あ、どうしよう……。周りに人がいるし、こんなところで「あの時助けていただいた鶴です」みたいなことを言ったら注目を集めてしまう。
「な、何?」
驚いてる彼の腕を咄嗟に掴んで校舎の横に連れて行ってしまったのは、我ながら驚きの行動だった。

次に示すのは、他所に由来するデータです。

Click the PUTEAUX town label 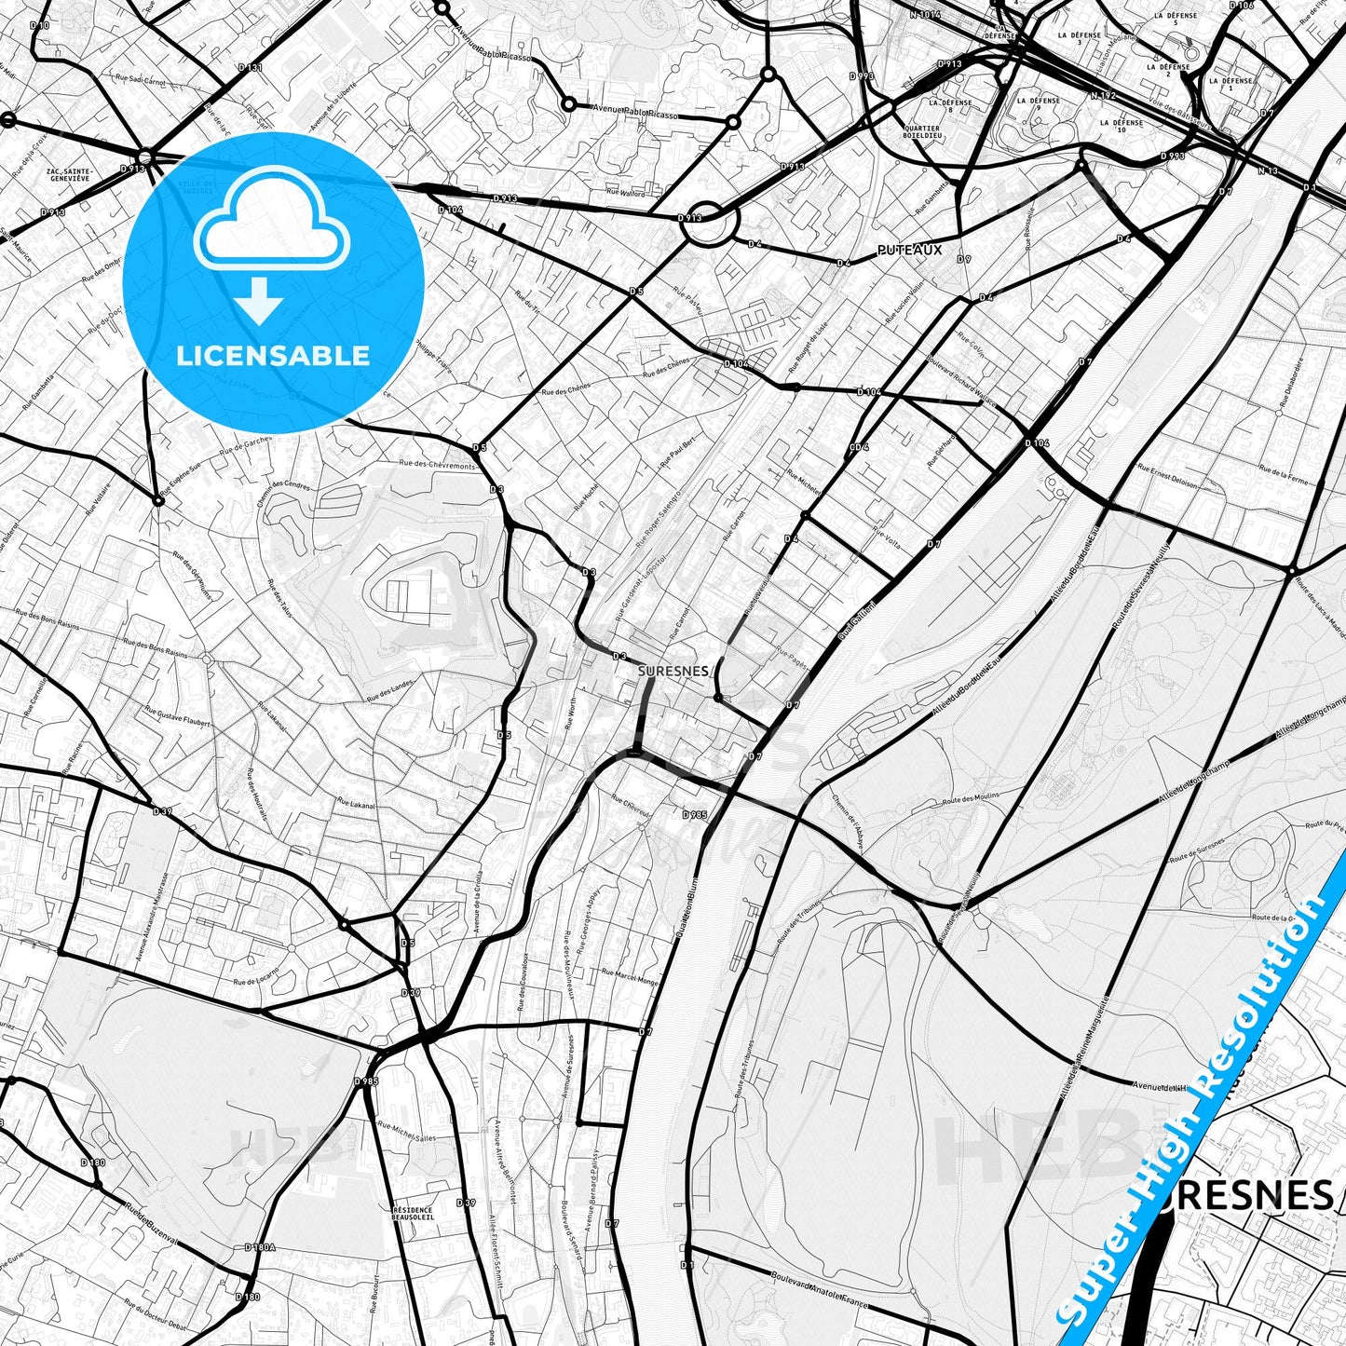[910, 250]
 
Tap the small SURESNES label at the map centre [674, 669]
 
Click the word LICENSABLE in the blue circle [274, 355]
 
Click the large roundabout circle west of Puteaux [713, 224]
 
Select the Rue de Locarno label [257, 981]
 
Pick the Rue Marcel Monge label [631, 977]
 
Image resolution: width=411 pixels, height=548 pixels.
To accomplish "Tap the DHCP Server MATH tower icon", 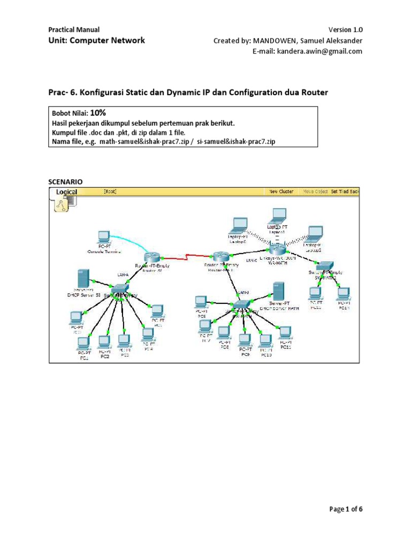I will (278, 291).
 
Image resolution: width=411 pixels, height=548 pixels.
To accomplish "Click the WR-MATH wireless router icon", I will (278, 249).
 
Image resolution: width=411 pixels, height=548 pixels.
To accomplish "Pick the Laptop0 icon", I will (238, 224).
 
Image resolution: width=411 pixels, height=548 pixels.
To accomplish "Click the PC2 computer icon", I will (104, 341).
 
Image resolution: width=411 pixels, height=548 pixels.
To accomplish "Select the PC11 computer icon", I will (285, 331).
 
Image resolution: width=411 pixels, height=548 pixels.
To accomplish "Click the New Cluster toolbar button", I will (281, 192).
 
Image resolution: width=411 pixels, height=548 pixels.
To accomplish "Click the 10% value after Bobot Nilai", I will (98, 113).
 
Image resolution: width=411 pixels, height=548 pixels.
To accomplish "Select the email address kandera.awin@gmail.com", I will (307, 51).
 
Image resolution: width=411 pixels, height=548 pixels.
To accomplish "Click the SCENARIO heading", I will (66, 182).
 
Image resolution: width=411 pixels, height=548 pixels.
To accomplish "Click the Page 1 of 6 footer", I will (346, 509).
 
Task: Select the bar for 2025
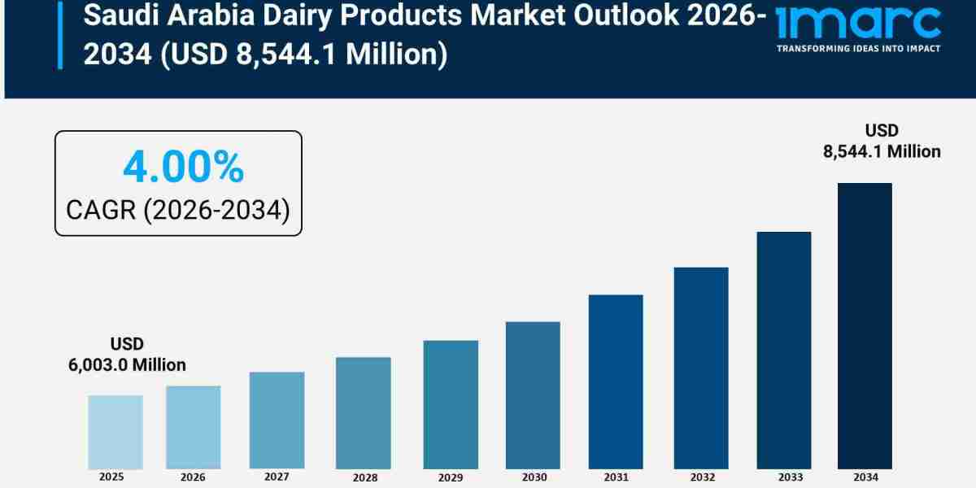[115, 432]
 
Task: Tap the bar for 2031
[616, 381]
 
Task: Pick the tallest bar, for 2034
[865, 325]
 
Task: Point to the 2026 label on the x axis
[193, 477]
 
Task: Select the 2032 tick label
[701, 477]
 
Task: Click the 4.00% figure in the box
[183, 168]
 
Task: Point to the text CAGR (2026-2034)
[177, 210]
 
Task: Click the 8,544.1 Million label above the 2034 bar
[882, 150]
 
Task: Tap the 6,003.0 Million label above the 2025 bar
[127, 365]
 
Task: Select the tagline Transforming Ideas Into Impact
[858, 49]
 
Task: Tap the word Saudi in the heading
[111, 15]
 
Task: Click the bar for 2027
[277, 420]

私の突然の行動に彼は凄く驚いていた。私でも驚いてるくらいなんだから、された方も驚くよね。
改めて向き直って、ポケットの中のヘアピンに触れる。
御礼を、言わなきゃ。
あれ、でも私、髪の毛もバッサリ切って、あの時とは全然違う印象のはずで。
あの時助けていただいた鶴ですって言わなければ、私の事はわからないんだよね……。
「付き合って下さい!」
私の口から出たのは、「私は変わるんだ」という勢いに押されたそんな言葉だった。
本当はずっと、あの日から彼を想って自分の支えにしてた。
たった一度しか会ったことのないあなたを好きになりました。しかも合格発表の時も声を掛けられずに見てましたなんて「暗い私」の部分は言えなくて、私はとんでもない言い訳までしてしまった。
それでも鳥井くんは、思ったとおり優しくて。
私の事はやっぱり気付いてもらえなかったけど、いきなり振ったりするんじゃなくて、「お試しなら」って受け入れてくれて。
鳥井くん。私、本当に好きなんです。あなたのことを。
うまく言う事ができないけど、本当に、本当に大好きで。
「初対面」の私と付き合うことにオーケーしてくれて、駅まで送ってくれて。「また明日」って。
幸せすぎて、私は電車に乗ってから泣いた。